Concert of Sacred Music by Duke Ellington

Seattle Repertory Jazz Orchestra
+ NW Chamber Chorus
+ vocalist Everett Greene

Saturday, December 26, 2009
Town Hall Seattle, 7:30 pm

1119 Eight Avenue (at Seneca), Seattle

Tickets now on sale through

Preferred Section Seating: $28 (this section is sold out)
General Seating Section: $24(tickets still available)
Discounts available for Earshot Jazz members, senior citizens and full-time students.

On December 26th, the beloved Seattle Repertory Jazz Orchestra returns with its annual concert of Sacred Music by Duke Ellington. For the first time, vocalist Everett Greene, a renowned Emmy Award winning vocalist currently recording and touring with the Count Basie Orchestra, joins the SRJO and its co-directors alto saxophonist Michael Brockman, an Ellington scholar and professor of music at the University of Washington, and drummer Clarence Acox, the award-winning director of Garfield High School’s nationally-ranked jazz program. Returning for this year’s concert is vocalist Nichol Venee Eskridge (who is also featured on the SRJO’s Sacred Music of Duke Ellington CD), tap-dancer Alex Dugdale, and the Northwest Chamber Chorus under Director Mark Kloepper.

As always, the SRJO aims to recapture the spirit of Ellington’s original Sacred Music that debuted on September 16, 1965 at the Grace Cathedral in San Francisco. It was at the conclusion of this landmark concert that Ellington proclaimed, “I’m sure this is the most important statement we’ve ever made.” Ellington considered the Sacred Concert to be amongst his most significant accomplishments and devoted the last years of his life to performing the programs hundreds of times throughout the world.

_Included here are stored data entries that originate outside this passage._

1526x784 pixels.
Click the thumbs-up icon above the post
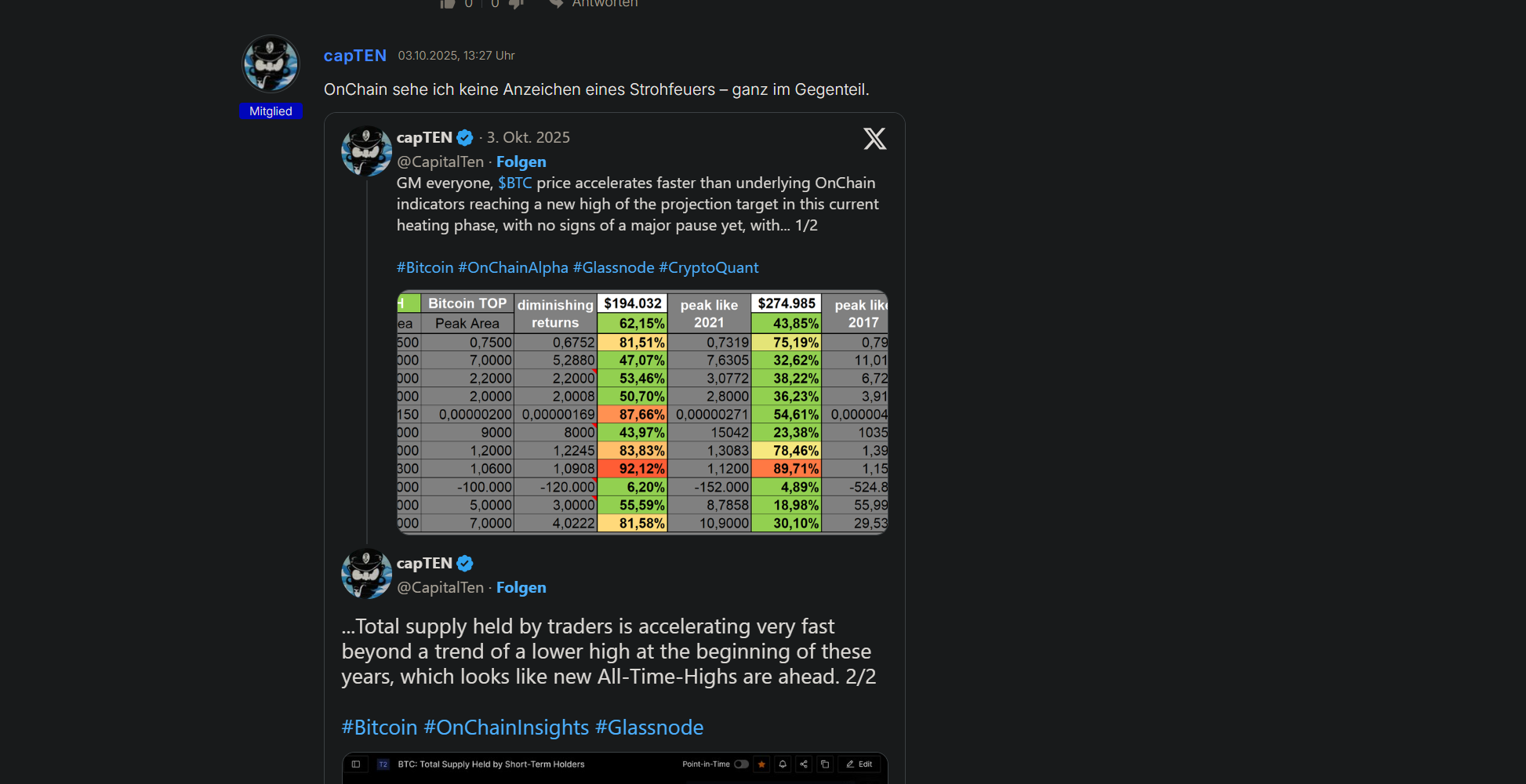448,3
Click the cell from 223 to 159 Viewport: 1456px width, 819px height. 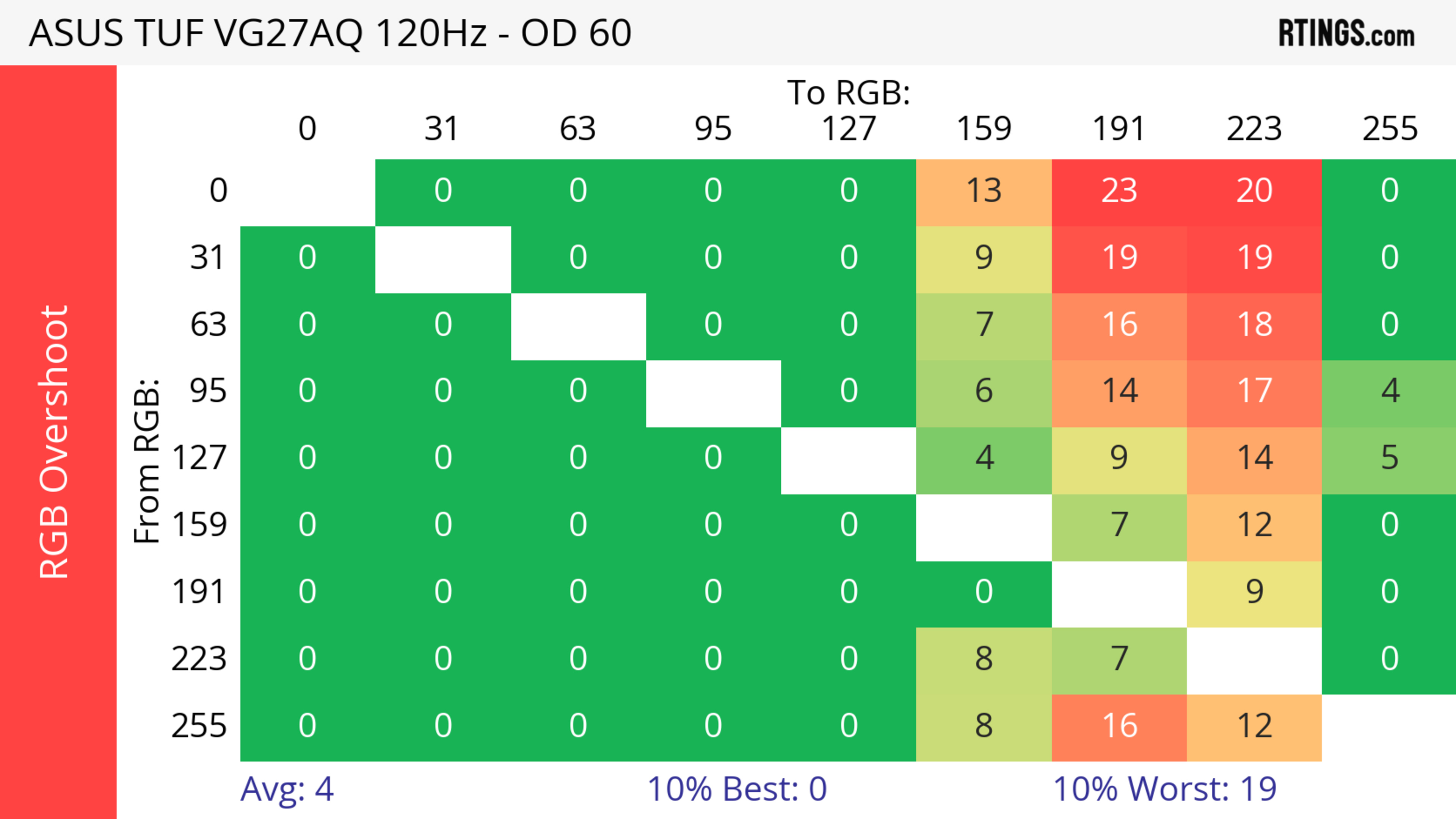click(x=984, y=659)
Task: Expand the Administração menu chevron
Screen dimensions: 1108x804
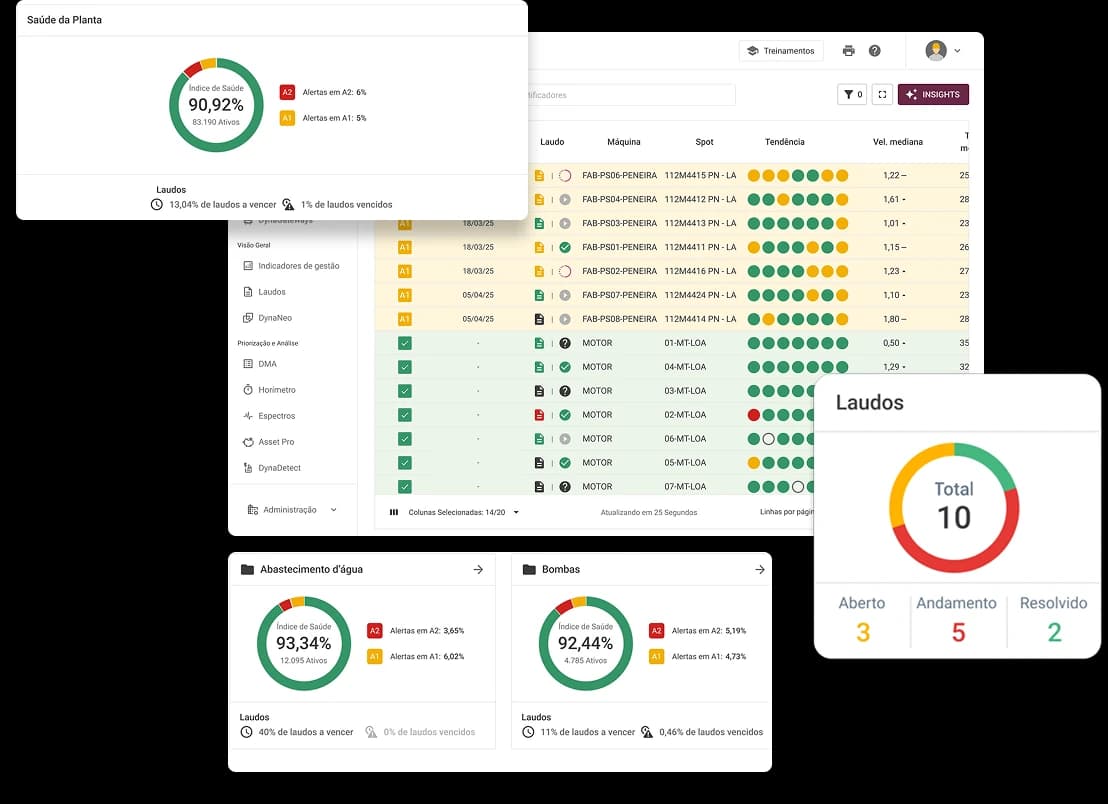Action: point(334,510)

in the program notes for the original Sacred Concert, Ellington wrote, “every man prays in his own language and there is no language that God does not understand.” He continued: “I believe that no matter how highly skilled a drummer or saxophonist might be, if this is the thing he does best, and he offers it sincerely from the heart in, or as accompaniment to his worship, he will not be unacceptable because of lack of skill or of the instrument upon which he makes his demonstration, be it pipe or tomtom.” Ellington’s compositions for the Sacred Concerts showcased the same trademark sounds of the Ellington Orchestra first heard at the Cotton Club, and as was his tradition, each concert celebrated the unique skills and talent of his musicians.

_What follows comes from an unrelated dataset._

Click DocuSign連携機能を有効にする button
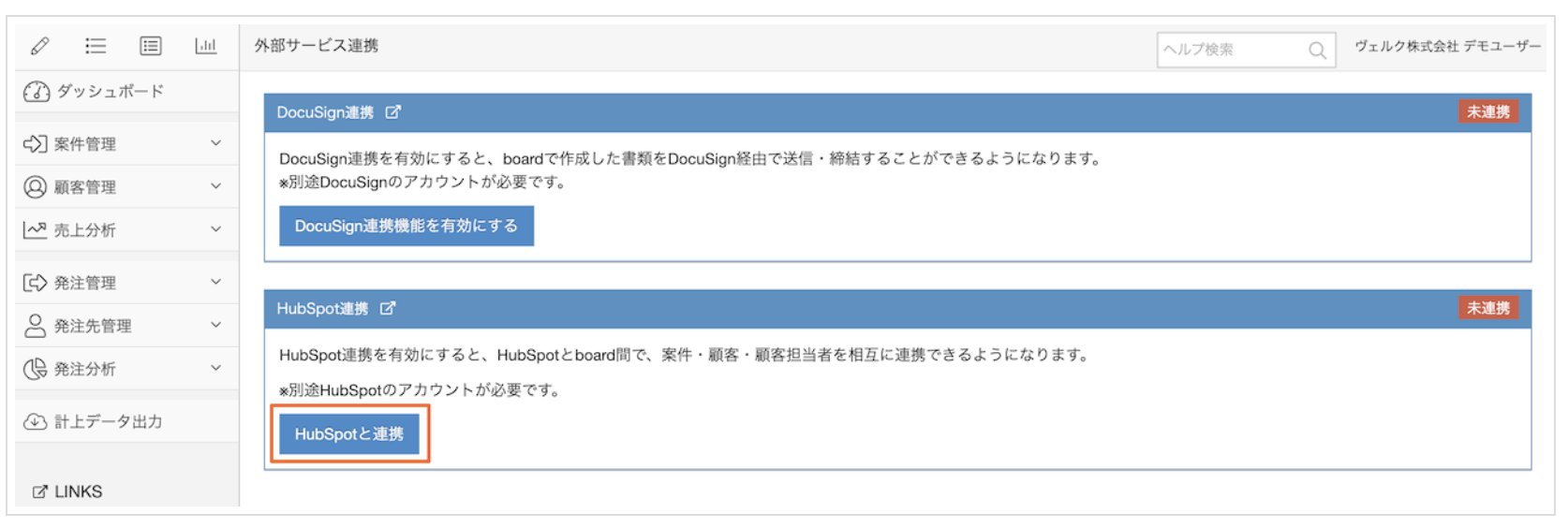This screenshot has width=1568, height=528. (407, 227)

With the Sacred Concerts, Ellington was using jazz as a medium of expression of his religious faith in much the same way that early New Orleans jazz musicians played hymns and spirituals. Similarly, many of his contemporaries in the 1960s were also using jazz to explore ideas of religion and spirituality. Pianist Mary Lou Williams composed hymns and masses throughout the 1960s, and John Coltrane explored his faith on recordings like A Love Supreme (1964). Nevertheless, Ellington’s Sacred Concerts did play an important role in making the music of worship services more relevant to daily life and modern times. Ellington was quick to point that that “these concerts are not the traditional mass jazzed up.” Rather, they are extended and sophisticated works that incorporate elements of jazz, blues, gospel, and spirituals performed by big band, choirs, vocal soloists, and tap dancers. He also included lengthy passages of spoken word.

In their performances, the SRJO honors the spirit and intention of Ellington’s Sacred Music. In past years, these concerts have taken place in a church, and the concert is scheduled on or near the winter solstice in order emphasize the celebratory and ecumenical nature of Ellington’s compositions.

This year, the concert moves to Town Hall’s Great Hall, Seattle’s popular cultural center whose intimate, curved, amphitheater-style seating is well-suited to the skillful interpretations of Ellington’s Sacred Music. Not only are these annual Earshot concerts the world’s longest running presentation of these works, SRJO’s two-CD set, Sacred Music of Duke Ellington (2006), has received national radio play, was ranked one of the “Best Recordings of 2006” by, and was included in Jim Wilke’s “best picks” for his PRI program Jazz After Hours. This year’s program will include such favorites as “Come Sunday,” “David Danced Before the Lord,” and “Praise God and Dance.”

The SRJO includes many of the region’s best-loved jazz soloists and band leaders, including trumpeters Jay Thomas and Thomas Marriott, bassist Phil Sparks, saxophonists Bill Ramsay, Hadley Caliman, Travis Ranney and Mark Taylor, and trombonists Scott Brown, David Marriott, Bill Anthony, and Dan Marcus, and pianist Randy Halberstadt.